Cluster Status Report - April 2005

Mission StatusThe four spacecraft and instruments are operating nominally. The short eclipse (less than 1 hour) season has been passed successfully. On spacecraft 1, one of the two batteries had a voltage drop about 3 minutes before the end of the eclipse and the second battery was not powerful enough to keep the spacecraft and instruments working. A switch over from the main on-board computer to the redundant one triggered and all instruments were switched off. After re-configuring the spacecraft, the instruments were successfully switched back on. To prevent this problem from happening again, a third battery was brought on line on each of the four spacecraft.

Operations and Archiving

JSOC and ESOC operations are continuing nominally. The data return from January 2005 to early March 2005 was above 99.1%.

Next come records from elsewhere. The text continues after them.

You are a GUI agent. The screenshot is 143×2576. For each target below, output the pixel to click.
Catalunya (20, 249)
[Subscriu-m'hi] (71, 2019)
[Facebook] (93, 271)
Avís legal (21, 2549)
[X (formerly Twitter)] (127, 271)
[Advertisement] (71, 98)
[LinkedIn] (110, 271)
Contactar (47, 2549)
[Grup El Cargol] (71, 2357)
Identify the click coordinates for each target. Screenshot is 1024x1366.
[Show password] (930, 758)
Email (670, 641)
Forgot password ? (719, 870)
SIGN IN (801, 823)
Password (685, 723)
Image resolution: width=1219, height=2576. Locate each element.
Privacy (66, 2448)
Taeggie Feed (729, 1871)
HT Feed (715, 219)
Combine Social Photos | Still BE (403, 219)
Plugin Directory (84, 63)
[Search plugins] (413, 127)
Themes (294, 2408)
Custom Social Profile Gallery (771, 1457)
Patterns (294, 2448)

The Cluster Active Archive is progressing well. The first data have been delivered to the archive and it is planned to have most of 2001 data by May 2005. The start-up of the archive has been slower than expected but now with the formats and metadata dictionary defined for all instruments, we expect to recover the delay. The implementation review is planned for end of May 2005.

Science Highlights

Magnetic reconnection on the Earth's magnetopause is considered to be the most efficient mechanism for solar material to penetrate the Earth's magnetic shield. Complex geometrical properties of a transient and spatially confined type of reconnection have been observed in the past but so far not explained, due to high velocity of the magnetopause and the use of single spacecraft measurements. A case study based on multipoint measurements by the Cluster mission reveals, for the first time, a direct observation of a 3D magnetic field topology at the magnetopause, resulting from magnetic reconnection at multiple sites, which could explain these geometrical properties. It also shows a direct view of the entry of particles through the magnetopause.

High-speed flows of plasma (BBF), propagating from the magnetotail to the Earth at velocities higher than 300 kms-1, are the carriers of decisive amounts of mass, energy and magnetic flux. A statistical study based on multipoint measurements by Cluster reveals, for the first time, their typical spatial scale. More than 1600 data points of Earthward flow events were used to deduce the size of the BBFs around 2–3 RE in the dawn-dusk direction and 1.5–2 RE in the north-south direction.